Toplu katliam ve toplu mezarlardaki artış, “uluslararası askeri müdahale” için dünya kamuoyunda yeterli duyarlılığı oluşturduğunda; ABD ve NATO nihayet harekete geçebilecekti! Bu durum, dünya jandarmalığına soyunan ABD ve bir emperyalist savaş örgütü olan NATO için yeni bir savaş doktrini demekti. Yani önce ırkçılık üzerinden etnik milliyetçilik kaşınıyor, sonra halklar arasında boğazlaşmaların önü açılıyor ve nihayet kurtarıcı edasıyla girilen topraklarda yeni hakimiyet alanları oluşturuluyordu.

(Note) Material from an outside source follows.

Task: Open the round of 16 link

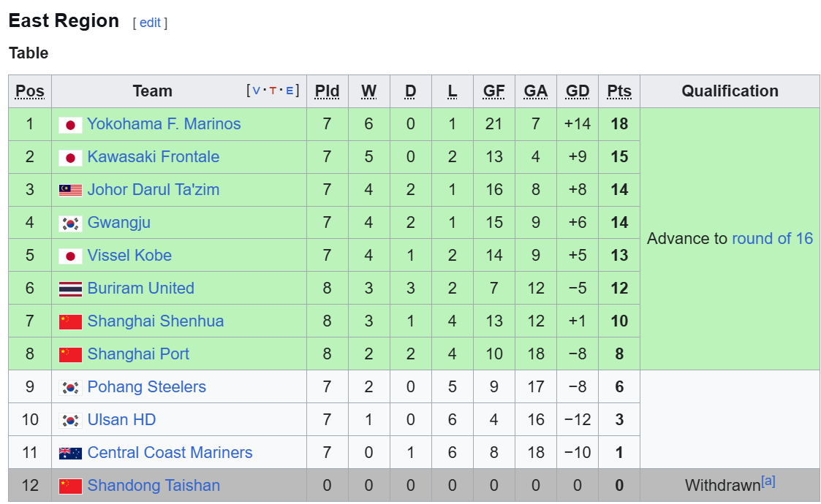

RAMBO’DAN “KİLLİNG SEASON”A…

Albay Benjamin Ford, Bosna’ya asker çıkaran ABD birliklerinden birini komuta eder. Gördüğü sahneler dehşet vericidir; esaret altına alınan Bosnalılar, Austwicht’i hatırlatan toplama kamplarında bir deri bir kemik kalmışlardır. Vücutları işkence izleriyle dolu yüzlerce ceset, vagonlarda üst üste yığılmıştır. Bu artık sabrın taştığı andır! Kamptan sorumlu Sırpları, uluslararası mahkemelere teslim etmek yerine hemen oracıkta infaz etmek yeğdir. Ne var ki Emil Kovac, bu toplu infazdan ağır yaralı olarak kurtulacaktır. Kovac’ın, infaza katılan ABD’li askerlerin izini bulması, mafya ilişkilerini devreye sokmasıyla mümkün olacaktır… Başrollerini Robert De Niro ve John Travolta’nın oynadığı 2013 yapımı bu filmin adı “Killing Season” yani “Öldürme Mevsimi”dir.

Rambo, nasıl ki bir Bush (baba-oğul Bush) dönemi filmi olduysa, “Öldürme Mevsimi” de bir Obama dönemi filmi oldu. Yani “Öldürme Mevsimi”, Bush dönemi savaş stratejisinden Obama tipi savaş stratejisine geçişin ideolojik-kültürel bir üst yapı filmi olarak ortaya çıktı.

İsterseniz şimdi Stallone’nin canlandırdığı Rambo karakterini biraz hatırlayalım; Vietnam Gazisi Rambo, ülkesine döndüğünde kendini toplum tarafından dışlanmış bulur. Kötü polis şefiyle birlikte o aslında bütün bir Amerikan toplumuyla (Vietnam sendromunu üzerinden atamamış Amerikan toplumu) hesaplaşacaktır. Polis şefiyle işi bittiğinde Rambo, Vietnam topraklarına geri dönecek ve intikamını kötü alacaktır! “Rambo”, Amerikan toplumunun yenilgi algısını ve dolayısıyla Amerikan toplumunda oluşmaya başlayan savaş karşıtlığını ters yüz etmeyi hedefleyen manipülatif bir beyaz perde oyunundan başka bir şey değildir. Fakat sonuç fevkaladedir ve Rambo bir film kahramanı olmanın ötesine geçerek, ABD’nin Irak’tan Afganistan’a uzanan askeri operasyonlarının bir sembolü haline gelir.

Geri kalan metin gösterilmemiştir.